Example Sentence: I lost a button on my coat, so I went to the Haberdasher and asked him to haberdash my haberdashery, but he haberdashed! I hope he haberdashes in a haberdasherer.


Wow, I just looked up the dictionary definition, and it is the driest thing I’ve ever seen in my life. “Of or pertaining to a system.” Yes. That is what the suffix ‘ic’ does. While that is what systemic means, that’s not really how it’s used. When something is systemic of something else, it is intrinsic to the way it functions. It spreads and infects it, to the point where you can no longer tell the two apart. With regards to the political process, lying is systemic. In the art of sitcom, poorly laid out plots are systemic. It’s used often by critics and political pundits, clearly, but it has many other uses too.

Example Sentence: In your digestive tract, your voracious appetites for burritos is systemic.


I know you know this word. I’m not dumb. But many people only know it as it relates to relationships or nations. Fortunately, I am here to show you the beauty of the word. Reconcile means to coexist peacefully. That applies to anything. You now have a word that allows you accept that you like both Star Wars and Star Trek. A word that permits you be happy with the fact you lost, because you played really well. A word that helps you accept that neither Heath Ledger nor Mark Hammil were a better joker, just different and equally fantastic. Those are things you must reconcile.

Example Sentence: The idea that we used to be monkeys, but aren’t allowed to have sex with them, is something I just can’t reconcile.

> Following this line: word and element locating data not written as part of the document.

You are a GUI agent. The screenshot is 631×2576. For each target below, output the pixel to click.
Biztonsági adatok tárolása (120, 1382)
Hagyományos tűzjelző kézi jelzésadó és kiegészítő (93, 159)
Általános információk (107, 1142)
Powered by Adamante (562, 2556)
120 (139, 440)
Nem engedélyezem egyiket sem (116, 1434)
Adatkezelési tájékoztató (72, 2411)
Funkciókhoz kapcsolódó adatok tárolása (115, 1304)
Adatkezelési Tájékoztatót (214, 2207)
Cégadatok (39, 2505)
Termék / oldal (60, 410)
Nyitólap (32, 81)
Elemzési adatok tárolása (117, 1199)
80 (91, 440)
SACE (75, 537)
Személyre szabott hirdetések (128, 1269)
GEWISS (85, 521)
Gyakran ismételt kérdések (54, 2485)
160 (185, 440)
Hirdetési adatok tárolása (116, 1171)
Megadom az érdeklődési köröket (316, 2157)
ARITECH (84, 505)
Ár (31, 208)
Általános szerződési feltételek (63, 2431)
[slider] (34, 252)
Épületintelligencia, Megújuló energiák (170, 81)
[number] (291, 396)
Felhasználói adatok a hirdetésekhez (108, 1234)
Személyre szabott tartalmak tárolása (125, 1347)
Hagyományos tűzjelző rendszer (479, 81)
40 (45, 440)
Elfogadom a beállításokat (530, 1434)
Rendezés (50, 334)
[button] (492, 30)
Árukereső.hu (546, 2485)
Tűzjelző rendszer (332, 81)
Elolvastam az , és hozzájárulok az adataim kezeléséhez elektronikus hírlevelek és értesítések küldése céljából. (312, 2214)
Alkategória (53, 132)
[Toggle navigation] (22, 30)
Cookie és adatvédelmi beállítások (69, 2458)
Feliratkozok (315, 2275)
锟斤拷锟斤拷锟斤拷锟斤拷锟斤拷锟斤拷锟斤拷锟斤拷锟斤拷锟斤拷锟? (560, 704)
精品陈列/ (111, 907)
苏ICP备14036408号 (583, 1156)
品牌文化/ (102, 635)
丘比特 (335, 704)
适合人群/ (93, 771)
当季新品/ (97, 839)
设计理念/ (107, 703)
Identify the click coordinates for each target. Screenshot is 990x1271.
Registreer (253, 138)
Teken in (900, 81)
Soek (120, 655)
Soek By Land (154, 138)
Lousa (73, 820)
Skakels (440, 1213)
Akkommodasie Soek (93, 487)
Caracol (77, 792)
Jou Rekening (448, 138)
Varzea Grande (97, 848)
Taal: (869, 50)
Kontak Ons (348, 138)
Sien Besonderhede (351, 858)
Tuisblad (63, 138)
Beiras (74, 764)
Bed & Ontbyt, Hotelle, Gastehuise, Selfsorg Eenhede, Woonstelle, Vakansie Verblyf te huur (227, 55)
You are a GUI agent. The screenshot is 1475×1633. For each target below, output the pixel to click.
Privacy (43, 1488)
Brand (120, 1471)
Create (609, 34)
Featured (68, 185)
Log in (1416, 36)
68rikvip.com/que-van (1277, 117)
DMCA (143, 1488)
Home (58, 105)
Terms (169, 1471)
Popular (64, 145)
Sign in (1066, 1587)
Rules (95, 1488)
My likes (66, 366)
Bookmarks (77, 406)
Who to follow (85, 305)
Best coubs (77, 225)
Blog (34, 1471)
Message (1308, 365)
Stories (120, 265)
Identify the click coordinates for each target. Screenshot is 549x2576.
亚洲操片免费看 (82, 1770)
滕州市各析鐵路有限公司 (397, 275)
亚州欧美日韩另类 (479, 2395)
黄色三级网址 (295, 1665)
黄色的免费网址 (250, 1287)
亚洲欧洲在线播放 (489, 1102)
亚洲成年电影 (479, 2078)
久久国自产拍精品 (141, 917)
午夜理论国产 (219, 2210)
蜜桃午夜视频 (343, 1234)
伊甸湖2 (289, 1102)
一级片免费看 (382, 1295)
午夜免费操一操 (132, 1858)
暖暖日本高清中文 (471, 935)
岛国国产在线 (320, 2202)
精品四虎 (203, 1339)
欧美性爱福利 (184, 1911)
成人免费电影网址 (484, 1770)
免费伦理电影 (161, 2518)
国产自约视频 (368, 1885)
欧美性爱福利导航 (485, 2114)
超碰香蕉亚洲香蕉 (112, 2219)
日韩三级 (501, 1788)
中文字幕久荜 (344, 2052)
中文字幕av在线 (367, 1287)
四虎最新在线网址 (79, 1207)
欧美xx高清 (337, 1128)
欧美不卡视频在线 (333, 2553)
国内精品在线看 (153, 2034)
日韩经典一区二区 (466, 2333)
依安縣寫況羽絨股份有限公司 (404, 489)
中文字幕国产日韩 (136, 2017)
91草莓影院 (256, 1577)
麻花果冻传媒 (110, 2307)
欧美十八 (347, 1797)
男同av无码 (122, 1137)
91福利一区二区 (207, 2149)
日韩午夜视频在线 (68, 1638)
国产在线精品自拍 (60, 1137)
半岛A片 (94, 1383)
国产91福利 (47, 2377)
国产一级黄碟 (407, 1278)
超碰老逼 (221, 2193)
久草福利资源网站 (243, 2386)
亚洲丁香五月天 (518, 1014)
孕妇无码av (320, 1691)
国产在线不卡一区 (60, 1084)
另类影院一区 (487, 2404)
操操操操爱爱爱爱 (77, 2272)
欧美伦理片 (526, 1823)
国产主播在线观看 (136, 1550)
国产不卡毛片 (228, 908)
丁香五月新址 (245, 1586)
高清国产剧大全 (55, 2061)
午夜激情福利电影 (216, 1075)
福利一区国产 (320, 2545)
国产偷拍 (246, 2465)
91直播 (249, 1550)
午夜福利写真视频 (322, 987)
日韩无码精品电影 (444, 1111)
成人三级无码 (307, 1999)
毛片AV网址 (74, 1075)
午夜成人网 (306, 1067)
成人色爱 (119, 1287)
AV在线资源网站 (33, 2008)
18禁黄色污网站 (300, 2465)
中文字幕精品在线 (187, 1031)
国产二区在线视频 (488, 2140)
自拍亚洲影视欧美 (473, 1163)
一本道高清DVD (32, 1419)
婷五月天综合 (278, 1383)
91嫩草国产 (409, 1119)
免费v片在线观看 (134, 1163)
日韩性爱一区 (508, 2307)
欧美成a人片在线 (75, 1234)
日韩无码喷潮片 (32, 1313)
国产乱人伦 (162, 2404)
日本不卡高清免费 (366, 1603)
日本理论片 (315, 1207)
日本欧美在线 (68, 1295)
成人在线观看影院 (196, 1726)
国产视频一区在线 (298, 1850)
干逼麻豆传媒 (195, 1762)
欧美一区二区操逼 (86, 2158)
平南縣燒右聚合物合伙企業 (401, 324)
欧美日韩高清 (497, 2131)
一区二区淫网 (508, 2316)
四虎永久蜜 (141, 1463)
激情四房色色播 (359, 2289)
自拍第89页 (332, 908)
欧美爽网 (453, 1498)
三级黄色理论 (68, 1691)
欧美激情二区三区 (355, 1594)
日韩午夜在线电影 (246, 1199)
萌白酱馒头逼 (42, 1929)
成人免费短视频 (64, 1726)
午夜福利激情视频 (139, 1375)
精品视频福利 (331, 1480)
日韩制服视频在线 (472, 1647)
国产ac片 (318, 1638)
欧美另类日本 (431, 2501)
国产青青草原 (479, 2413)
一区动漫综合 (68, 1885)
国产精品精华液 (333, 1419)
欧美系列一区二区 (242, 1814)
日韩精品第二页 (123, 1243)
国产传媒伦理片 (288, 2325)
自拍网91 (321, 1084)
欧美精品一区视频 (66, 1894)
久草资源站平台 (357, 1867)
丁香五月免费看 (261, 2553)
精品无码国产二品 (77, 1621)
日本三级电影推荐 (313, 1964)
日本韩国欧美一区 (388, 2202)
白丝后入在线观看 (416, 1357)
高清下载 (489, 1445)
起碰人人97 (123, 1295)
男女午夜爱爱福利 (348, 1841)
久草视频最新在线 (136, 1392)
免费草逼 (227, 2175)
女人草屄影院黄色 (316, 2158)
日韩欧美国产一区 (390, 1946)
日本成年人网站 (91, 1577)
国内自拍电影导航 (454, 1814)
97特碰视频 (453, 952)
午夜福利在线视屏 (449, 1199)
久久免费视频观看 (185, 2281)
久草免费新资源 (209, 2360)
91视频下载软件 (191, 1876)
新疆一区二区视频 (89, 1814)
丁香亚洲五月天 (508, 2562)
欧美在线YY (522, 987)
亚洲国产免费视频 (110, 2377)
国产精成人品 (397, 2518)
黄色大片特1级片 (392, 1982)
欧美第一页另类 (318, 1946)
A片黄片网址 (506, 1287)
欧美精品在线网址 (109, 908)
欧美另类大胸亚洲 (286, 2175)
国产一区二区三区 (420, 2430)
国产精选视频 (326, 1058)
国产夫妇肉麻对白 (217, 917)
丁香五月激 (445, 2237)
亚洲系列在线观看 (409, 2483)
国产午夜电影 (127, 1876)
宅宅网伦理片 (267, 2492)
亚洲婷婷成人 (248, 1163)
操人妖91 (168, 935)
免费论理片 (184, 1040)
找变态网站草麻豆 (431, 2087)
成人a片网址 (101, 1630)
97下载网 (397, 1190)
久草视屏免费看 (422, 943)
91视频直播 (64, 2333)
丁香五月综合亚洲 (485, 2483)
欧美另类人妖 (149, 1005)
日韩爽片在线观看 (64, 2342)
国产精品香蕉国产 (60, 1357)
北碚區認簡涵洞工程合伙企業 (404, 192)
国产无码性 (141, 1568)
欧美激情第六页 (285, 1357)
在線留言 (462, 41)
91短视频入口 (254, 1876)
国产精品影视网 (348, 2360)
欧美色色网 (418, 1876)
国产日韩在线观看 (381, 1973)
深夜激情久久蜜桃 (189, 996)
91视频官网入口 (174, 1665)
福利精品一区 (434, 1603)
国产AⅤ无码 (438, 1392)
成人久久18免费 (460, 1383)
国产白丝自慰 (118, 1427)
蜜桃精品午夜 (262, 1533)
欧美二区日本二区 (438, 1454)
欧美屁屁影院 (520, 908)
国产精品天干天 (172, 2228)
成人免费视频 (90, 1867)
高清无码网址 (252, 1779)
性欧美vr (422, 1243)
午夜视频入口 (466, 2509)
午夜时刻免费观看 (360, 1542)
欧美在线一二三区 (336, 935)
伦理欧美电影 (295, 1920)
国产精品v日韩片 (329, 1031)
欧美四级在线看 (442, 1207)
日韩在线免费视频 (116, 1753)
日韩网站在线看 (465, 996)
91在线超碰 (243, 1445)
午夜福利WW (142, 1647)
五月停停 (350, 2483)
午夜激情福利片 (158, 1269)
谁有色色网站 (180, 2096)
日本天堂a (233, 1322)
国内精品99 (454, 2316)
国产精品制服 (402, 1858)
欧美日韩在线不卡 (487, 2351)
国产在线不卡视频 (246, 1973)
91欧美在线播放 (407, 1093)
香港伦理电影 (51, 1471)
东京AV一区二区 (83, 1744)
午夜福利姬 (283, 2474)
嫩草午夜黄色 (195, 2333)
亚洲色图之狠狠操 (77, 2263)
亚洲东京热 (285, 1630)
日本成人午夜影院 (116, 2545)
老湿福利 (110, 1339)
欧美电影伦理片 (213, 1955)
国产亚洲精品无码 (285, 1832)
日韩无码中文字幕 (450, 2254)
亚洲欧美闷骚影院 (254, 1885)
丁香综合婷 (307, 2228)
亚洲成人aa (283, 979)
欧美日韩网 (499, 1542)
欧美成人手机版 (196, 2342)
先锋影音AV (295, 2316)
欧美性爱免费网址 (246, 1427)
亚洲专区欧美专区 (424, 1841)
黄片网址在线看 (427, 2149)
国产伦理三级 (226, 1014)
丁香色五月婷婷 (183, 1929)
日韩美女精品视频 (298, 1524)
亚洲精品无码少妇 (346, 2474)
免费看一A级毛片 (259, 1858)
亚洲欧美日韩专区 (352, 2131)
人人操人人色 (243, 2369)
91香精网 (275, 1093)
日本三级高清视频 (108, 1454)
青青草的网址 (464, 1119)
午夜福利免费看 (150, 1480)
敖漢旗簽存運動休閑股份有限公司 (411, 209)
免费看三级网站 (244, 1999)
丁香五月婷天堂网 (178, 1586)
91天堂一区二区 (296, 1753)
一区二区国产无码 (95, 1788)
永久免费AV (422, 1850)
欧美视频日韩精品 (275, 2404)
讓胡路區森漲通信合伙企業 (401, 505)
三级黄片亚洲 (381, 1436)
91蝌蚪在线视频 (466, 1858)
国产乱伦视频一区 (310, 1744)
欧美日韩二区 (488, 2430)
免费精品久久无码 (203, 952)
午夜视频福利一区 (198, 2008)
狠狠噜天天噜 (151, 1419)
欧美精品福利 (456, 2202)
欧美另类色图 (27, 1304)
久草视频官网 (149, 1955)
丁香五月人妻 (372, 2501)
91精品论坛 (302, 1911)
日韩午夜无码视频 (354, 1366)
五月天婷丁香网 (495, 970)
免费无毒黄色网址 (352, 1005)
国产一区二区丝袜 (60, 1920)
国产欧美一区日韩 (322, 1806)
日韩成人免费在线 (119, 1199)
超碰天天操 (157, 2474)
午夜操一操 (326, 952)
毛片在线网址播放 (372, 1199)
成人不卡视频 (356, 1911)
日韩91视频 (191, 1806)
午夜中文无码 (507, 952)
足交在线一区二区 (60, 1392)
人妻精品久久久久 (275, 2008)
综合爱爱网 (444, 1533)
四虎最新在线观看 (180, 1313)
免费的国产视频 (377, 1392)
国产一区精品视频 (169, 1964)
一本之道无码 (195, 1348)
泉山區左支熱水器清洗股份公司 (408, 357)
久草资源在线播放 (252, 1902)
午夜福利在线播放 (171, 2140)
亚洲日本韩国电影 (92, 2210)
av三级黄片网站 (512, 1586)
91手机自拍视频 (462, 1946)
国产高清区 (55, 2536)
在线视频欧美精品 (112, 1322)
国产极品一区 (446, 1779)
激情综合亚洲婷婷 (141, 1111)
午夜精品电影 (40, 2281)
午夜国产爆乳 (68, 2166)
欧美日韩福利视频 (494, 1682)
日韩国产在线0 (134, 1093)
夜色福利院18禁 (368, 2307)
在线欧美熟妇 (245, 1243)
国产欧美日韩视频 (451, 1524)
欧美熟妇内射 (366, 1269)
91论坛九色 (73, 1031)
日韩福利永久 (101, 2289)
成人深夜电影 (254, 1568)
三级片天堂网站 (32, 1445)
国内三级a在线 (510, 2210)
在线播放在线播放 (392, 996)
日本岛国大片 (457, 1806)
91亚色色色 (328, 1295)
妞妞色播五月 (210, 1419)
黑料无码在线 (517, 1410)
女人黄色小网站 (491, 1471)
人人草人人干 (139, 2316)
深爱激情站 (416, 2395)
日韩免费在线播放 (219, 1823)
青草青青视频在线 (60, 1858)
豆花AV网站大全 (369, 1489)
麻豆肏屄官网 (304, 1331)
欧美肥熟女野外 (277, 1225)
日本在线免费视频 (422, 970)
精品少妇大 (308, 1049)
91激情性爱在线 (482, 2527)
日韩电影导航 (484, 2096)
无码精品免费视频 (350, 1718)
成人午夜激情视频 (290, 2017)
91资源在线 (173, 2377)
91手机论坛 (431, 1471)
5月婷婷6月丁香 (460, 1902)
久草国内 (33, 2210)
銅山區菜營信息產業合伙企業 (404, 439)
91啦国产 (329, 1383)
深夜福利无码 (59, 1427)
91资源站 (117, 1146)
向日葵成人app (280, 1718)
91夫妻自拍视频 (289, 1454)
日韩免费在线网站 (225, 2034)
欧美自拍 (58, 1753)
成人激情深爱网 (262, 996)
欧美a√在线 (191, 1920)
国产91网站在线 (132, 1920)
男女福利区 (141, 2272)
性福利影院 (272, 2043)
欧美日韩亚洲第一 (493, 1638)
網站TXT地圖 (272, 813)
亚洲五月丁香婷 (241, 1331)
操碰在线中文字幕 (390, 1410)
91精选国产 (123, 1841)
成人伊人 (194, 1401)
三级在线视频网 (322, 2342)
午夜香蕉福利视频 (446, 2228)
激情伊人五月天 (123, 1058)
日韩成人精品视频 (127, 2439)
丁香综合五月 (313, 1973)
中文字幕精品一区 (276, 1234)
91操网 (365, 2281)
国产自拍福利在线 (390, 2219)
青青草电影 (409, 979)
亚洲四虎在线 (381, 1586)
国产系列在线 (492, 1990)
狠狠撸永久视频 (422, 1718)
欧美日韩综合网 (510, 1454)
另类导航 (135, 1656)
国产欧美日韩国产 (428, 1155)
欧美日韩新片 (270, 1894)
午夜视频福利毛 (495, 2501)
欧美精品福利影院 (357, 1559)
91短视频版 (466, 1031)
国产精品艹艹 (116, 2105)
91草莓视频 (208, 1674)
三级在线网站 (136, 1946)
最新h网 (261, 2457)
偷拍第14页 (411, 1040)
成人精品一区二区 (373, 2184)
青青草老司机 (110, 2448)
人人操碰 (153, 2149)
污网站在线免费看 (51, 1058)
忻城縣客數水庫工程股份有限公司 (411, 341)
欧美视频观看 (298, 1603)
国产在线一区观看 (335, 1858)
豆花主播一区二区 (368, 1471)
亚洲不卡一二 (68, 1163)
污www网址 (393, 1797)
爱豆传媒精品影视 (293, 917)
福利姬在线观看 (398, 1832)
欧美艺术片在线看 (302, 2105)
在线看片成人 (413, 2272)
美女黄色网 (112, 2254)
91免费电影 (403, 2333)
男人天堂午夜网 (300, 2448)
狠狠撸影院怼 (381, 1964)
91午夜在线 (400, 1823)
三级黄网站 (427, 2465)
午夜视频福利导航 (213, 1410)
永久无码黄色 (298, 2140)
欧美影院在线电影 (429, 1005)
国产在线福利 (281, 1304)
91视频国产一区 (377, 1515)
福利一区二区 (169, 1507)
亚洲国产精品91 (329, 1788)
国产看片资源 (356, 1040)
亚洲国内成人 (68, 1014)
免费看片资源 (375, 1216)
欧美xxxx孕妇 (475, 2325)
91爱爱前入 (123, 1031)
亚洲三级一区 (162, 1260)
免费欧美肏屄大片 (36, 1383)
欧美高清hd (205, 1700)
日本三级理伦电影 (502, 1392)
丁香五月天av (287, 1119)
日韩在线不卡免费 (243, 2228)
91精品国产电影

Invented in the 15th century, the Arquebus is an early firearm, predecessor to the rifle and musket. It’s completely obsolete today, obviously, but at the time, the science was revolutionary. It had a long, smooth barrel for better accuracy and power, and used a matchlock trigger system which, when you pulled the trigger, struck a match across a rough surface and placed it and the flame in the bed of gunpowder. At short range, it could punch through most armor. The most accurate weapon in the world during the Age of Discovery, this is the gun that conquered the world. If you ever wondered why people stopped wearing full plate mail like the knights of yore, you now have your answer. And that makes it a word worth knowing.

Example Sentence: Holy shit. You know what’s an awesome thing to know about? The Arquebus.